▸ **Exercises**:
(a) In the thread on solving $(x^2+1)(x-1)^2=ax^2$, list every equation in the reply that carries a starred label, with its label.
(b) According to the thread on solving $(x^2+1)(x-1)^2=ax^2$, why may both sides of the equation be divided by $x^2$? Answer in one to three sentences.
(c) Carry on the thread on solving $(x^2+1)(x-1)^2=ax^2$ from its last line.

Solve $(x^2+1)(x-1)^2=ax^2, \ a\in\mathbb{R}$ 
Solve $(x^2+1)(x-1)^2=ax^2, \ a\in\mathbb{R}$. Discuss.

This is the entire text of the problem. I am really unsure what the authors meant by discuss here? Is it to find $x$ based on $a$ and then separate by cases? What I tried doing is to raise to power and multiply the parentheses, but I'm not sure what to do next:
$$(x^2+1)(x-1)^2-ax^2 =0 \iff (x^2+1)(x^2-2x+1)-ax^2 = 0 \iff \\ \iff x^4 -2x^3+(2-a)x^2-2x+1 = 0$$
What I noticed is that this looks like a symmetric polynomial, would that help? And, again, how would I "discuss" that?
 A: $(x^2+1)(x-1)^2=ax^2\quad\color{blue}{(*)}$
Since $\,x=0\,$ is not a solution of the equation $(*)\,,\,$ we can divide by $\,x^2$ both sides of $(*)$ and get the following equivalent equation:
$\left(x+\dfrac1x\right)\left(x+\dfrac1x-2\right)=a\;.$
By letting $\;t=x+\dfrac1x\,,\,$ we get the following equation:
$t\,(t-2)=a\quad\color{blue}{(**)}$
which does not have any real solution if $\,a<-1\,.$
Whereas, if $\,a\geqslant-1\,,\,$ $(**)$ has the following real solutions :
$t=1\pm\sqrt{a+1}$.
Moreover, since $\;t=x+\dfrac1x\,,\,$ it follows that
$x+\dfrac1x=1\pm\sqrt{a+1}\;\;,$
$x^2-\left(1\pm\sqrt{a+1}\right)x+1=0\quad\color{blue}{(*\!*\!*)}$
which is equivalent to the equation $(*)$.

▸ **Exercise data**:

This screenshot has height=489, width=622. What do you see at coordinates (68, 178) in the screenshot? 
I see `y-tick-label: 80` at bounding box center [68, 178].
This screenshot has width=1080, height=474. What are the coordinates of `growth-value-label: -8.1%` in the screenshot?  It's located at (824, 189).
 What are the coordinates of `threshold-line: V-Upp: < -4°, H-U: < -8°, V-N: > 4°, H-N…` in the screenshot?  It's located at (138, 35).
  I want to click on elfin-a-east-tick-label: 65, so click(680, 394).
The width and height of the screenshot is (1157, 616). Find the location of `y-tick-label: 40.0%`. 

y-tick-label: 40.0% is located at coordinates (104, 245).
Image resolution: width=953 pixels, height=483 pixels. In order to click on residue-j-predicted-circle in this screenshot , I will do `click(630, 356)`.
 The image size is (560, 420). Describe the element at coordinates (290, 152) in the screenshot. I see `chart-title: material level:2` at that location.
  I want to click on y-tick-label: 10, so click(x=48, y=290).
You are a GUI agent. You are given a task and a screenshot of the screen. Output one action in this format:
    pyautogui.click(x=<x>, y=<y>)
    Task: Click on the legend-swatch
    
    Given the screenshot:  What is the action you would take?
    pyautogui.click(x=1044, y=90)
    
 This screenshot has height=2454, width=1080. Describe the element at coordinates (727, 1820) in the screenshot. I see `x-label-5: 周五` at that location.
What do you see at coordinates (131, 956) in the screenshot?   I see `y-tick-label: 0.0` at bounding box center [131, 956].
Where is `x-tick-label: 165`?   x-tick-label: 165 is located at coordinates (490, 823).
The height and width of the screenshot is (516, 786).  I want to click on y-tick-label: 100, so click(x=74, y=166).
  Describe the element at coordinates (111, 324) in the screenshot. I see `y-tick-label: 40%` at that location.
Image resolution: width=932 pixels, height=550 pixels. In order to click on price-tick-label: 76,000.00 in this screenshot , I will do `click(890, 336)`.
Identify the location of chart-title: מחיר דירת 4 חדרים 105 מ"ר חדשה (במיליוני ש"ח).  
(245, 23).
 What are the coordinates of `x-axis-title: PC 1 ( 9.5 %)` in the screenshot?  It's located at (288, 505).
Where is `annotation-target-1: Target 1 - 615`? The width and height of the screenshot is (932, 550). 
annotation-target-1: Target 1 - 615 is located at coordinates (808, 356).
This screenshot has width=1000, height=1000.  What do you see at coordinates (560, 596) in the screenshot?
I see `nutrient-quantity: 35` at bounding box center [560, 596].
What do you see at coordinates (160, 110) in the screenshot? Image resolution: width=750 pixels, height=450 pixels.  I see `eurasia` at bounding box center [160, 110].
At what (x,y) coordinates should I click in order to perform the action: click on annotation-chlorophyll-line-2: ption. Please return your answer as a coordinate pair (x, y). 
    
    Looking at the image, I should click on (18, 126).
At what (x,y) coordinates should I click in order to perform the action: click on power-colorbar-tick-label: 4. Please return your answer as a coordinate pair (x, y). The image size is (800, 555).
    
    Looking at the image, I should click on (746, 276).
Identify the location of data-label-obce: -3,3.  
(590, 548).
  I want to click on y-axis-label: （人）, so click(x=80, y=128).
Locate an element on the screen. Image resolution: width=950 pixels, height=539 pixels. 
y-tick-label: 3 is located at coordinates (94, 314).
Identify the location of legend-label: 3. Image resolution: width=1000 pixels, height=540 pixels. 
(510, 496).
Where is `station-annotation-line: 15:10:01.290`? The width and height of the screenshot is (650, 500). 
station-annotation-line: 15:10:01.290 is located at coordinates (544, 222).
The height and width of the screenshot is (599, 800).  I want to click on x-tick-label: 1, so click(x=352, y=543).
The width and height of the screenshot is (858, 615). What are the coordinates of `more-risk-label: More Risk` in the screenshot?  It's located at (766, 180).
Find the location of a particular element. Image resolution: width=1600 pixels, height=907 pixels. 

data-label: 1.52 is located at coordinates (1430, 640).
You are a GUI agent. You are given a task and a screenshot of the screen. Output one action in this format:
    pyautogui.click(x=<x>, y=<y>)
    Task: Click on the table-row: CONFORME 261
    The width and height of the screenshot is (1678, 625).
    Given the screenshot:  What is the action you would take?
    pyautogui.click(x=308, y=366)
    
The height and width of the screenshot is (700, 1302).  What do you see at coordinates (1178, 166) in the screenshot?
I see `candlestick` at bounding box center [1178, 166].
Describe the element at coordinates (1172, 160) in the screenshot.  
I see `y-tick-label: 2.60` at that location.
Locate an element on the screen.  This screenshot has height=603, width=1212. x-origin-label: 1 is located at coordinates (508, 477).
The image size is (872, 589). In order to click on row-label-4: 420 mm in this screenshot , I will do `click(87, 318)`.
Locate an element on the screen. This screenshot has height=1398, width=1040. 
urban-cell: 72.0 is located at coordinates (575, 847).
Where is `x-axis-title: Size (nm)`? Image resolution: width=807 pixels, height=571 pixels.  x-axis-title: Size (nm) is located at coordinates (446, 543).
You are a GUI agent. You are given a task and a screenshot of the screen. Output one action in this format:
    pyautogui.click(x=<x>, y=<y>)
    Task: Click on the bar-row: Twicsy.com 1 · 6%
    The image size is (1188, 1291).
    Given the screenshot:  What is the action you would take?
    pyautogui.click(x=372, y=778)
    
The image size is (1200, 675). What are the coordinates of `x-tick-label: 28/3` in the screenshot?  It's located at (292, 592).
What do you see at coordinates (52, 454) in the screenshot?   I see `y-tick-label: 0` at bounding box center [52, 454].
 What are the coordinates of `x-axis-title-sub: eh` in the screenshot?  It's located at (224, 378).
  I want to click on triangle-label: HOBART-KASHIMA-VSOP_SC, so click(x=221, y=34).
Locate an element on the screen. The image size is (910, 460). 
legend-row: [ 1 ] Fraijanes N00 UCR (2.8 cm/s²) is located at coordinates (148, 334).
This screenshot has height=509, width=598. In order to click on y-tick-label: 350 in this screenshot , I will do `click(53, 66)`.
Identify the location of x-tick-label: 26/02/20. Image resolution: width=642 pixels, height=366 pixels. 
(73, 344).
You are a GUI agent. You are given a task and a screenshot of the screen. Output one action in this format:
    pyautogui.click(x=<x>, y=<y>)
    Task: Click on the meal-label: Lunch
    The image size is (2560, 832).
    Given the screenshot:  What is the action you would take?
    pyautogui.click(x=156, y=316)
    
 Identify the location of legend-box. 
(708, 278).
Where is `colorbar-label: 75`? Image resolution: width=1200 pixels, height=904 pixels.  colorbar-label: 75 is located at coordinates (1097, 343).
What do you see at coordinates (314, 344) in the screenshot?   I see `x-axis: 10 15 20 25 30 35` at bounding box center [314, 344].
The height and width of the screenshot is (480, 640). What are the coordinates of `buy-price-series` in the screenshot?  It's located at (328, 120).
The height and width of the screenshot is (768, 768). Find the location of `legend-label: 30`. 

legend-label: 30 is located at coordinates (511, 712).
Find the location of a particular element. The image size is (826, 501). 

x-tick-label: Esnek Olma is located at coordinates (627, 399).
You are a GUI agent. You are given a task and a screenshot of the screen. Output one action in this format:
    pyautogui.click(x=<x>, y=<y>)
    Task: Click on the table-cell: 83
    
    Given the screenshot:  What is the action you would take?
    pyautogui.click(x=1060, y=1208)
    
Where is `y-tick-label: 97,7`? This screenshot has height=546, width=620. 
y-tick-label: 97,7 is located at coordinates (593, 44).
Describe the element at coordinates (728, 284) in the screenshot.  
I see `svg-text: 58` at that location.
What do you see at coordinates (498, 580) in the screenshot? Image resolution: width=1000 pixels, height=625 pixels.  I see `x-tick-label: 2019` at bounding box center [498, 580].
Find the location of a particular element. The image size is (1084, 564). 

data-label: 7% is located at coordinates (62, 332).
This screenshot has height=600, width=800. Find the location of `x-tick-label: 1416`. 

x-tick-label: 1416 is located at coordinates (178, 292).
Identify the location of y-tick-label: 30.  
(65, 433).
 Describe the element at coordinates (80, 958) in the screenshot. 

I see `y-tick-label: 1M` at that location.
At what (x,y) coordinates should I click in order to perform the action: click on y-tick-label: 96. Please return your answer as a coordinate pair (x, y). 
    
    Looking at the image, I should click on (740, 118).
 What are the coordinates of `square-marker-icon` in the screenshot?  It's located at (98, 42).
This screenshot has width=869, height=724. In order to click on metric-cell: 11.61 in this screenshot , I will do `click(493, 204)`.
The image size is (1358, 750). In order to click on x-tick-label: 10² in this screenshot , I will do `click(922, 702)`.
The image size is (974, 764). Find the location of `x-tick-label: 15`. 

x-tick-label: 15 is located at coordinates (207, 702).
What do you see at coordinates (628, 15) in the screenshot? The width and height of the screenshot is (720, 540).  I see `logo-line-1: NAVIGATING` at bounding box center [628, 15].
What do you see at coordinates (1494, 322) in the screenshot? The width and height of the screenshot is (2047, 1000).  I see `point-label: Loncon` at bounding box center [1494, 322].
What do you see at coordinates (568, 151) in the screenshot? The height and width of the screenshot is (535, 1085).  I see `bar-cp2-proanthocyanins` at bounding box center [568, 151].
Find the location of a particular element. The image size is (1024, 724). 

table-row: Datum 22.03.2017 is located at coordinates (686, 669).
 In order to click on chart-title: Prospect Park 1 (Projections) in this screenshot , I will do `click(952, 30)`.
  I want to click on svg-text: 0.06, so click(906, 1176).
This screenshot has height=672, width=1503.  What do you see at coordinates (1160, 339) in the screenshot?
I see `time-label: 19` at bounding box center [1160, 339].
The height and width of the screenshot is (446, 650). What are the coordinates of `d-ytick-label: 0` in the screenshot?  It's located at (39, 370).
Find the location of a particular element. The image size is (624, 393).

▸ **Responses per task**:
(a)
- $(*)$: $(x^2+1)(x-1)^2=ax^2$
- $(**)$: $t\,(t-2)=a$
- $(*\!*\!*)$: $x^2-\left(1\pm\sqrt{a+1}\right)x+1=0$

(b) Both sides may be divided by $x^2$ because $x=0$ is not a solution of equation $(*)$. Dividing therefore gives an equivalent equation, $\left(x+\frac1x\right)\left(x+\frac1x-2\right)=a$.

(c)
If $\;a<0\,,\,$ the equation $(*\!*\!*)$ does not have any real solution.
If $\;0\leqslant a<8\,,\,$ the equation $(*\!*\!*)$ has the following two real solutions:
$x=\dfrac{1+\sqrt{a+1}\pm\sqrt{a-2+2\sqrt{a+1}}}2\,.$
Whereas, if $\,a\geqslant8\,,\,$ the equation $(*\!*\!*)$ also has other two real solutions:
$x=\dfrac{1-\sqrt{a+1}\pm\sqrt{a-2-2\sqrt{a+1}}}2\,.$
A: This is not a full solution. Just pointers.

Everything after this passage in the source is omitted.